**DESCRIPTION OF THE TASK**
Going down the data below, set down exactly the line with "Given: Click the RDMR" and each line after it through the line with "Given: Click the Группа креативов filter icon"; no other lines.

**SUPPLIED DATA**
'''

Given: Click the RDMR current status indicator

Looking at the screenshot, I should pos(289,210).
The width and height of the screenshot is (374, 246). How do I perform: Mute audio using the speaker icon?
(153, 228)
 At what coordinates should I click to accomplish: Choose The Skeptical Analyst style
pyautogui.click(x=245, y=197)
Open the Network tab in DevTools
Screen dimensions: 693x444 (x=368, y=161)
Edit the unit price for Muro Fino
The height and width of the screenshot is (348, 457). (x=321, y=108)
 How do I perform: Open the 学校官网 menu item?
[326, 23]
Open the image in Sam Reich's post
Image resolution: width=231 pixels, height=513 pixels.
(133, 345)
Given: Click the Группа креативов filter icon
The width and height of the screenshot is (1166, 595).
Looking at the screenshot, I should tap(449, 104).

'''
'''

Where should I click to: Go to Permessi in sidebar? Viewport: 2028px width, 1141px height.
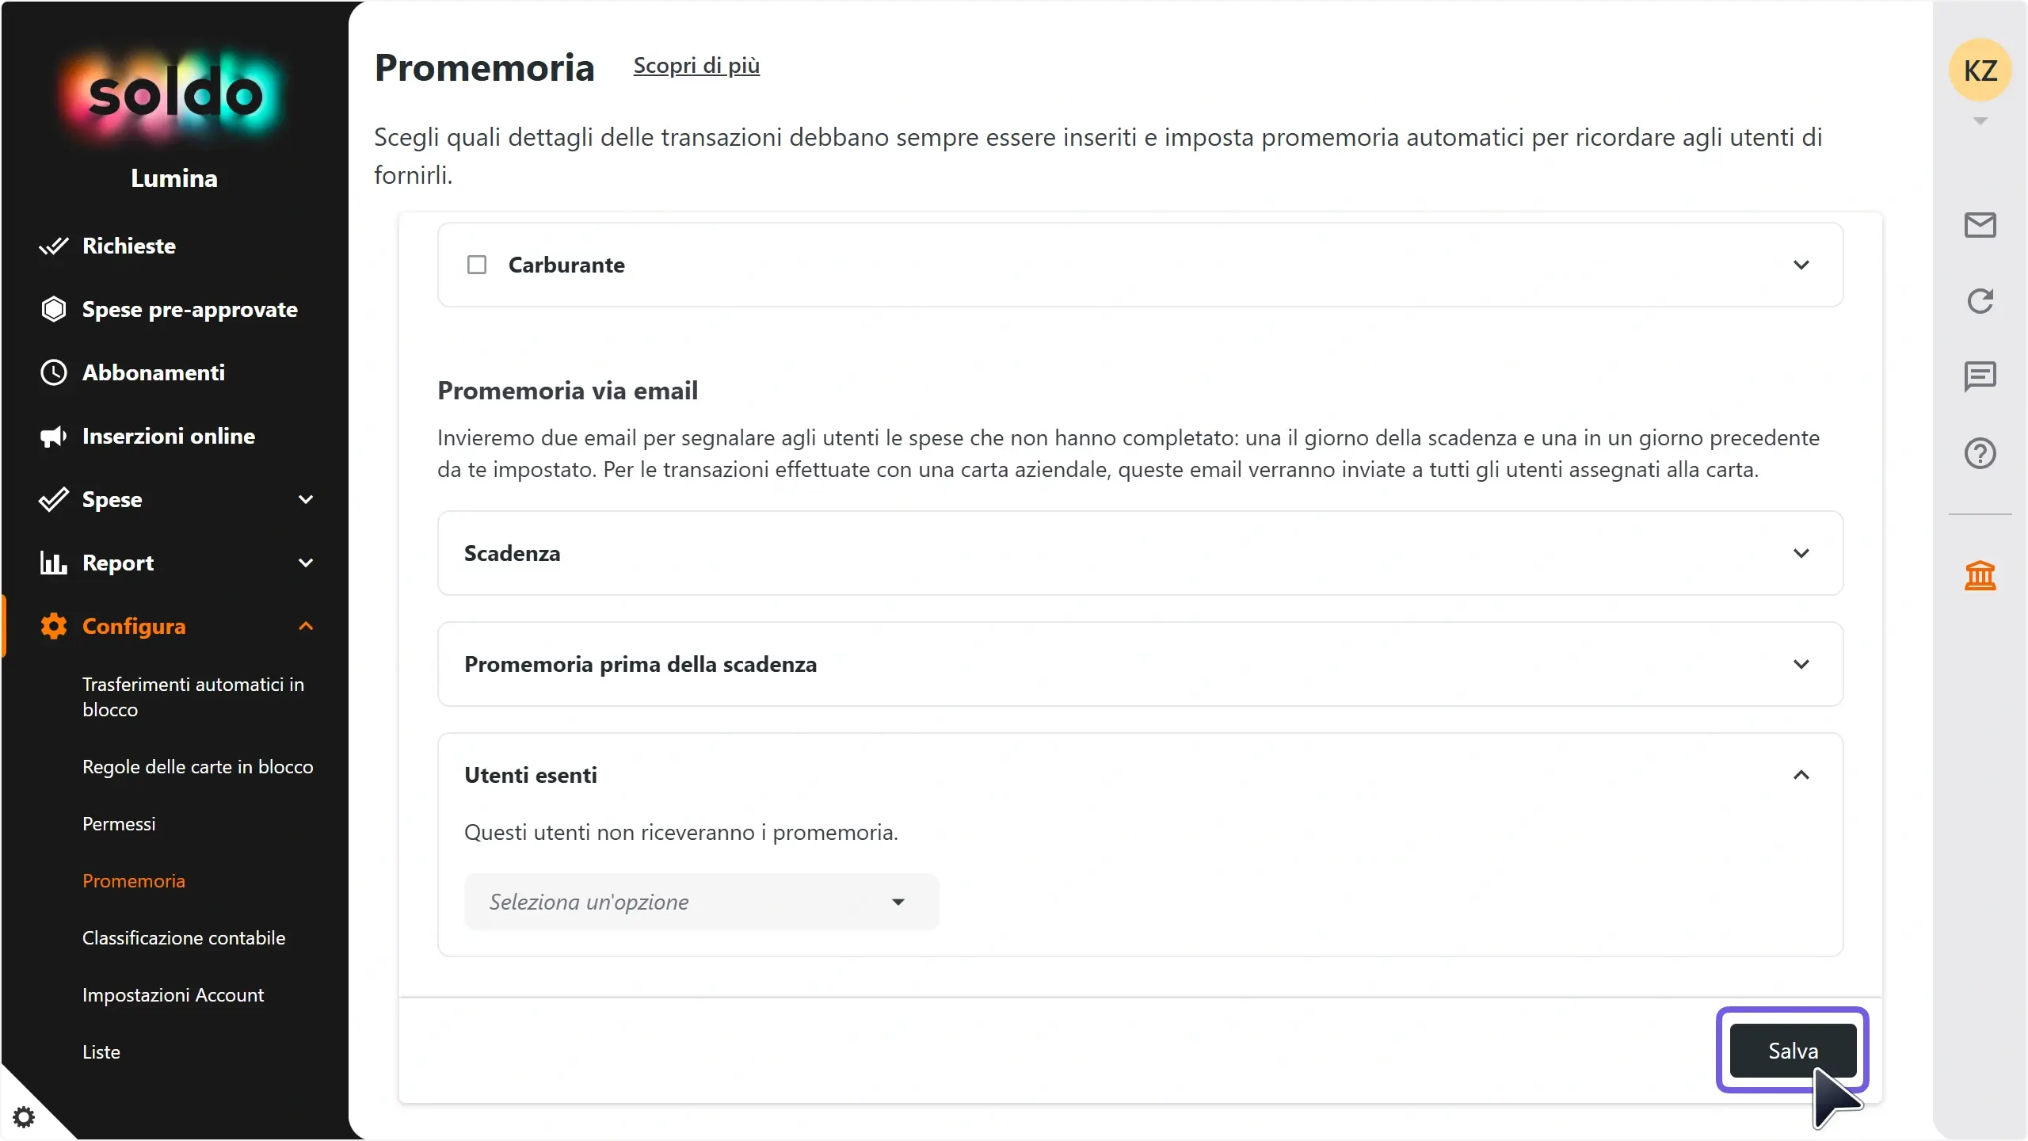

'''

**RESPONSE FOR THIS EXERCISE**
Given: Click the RDMR current status indicator

Looking at the screenshot, I should pos(289,210).
The width and height of the screenshot is (374, 246). How do I perform: Mute audio using the speaker icon?
(153, 228)
 At what coordinates should I click to accomplish: Choose The Skeptical Analyst style
pyautogui.click(x=245, y=197)
Open the Network tab in DevTools
Screen dimensions: 693x444 (x=368, y=161)
Edit the unit price for Muro Fino
The height and width of the screenshot is (348, 457). (x=321, y=108)
 How do I perform: Open the 学校官网 menu item?
[326, 23]
Open the image in Sam Reich's post
Image resolution: width=231 pixels, height=513 pixels.
(133, 345)
Given: Click the Группа креативов filter icon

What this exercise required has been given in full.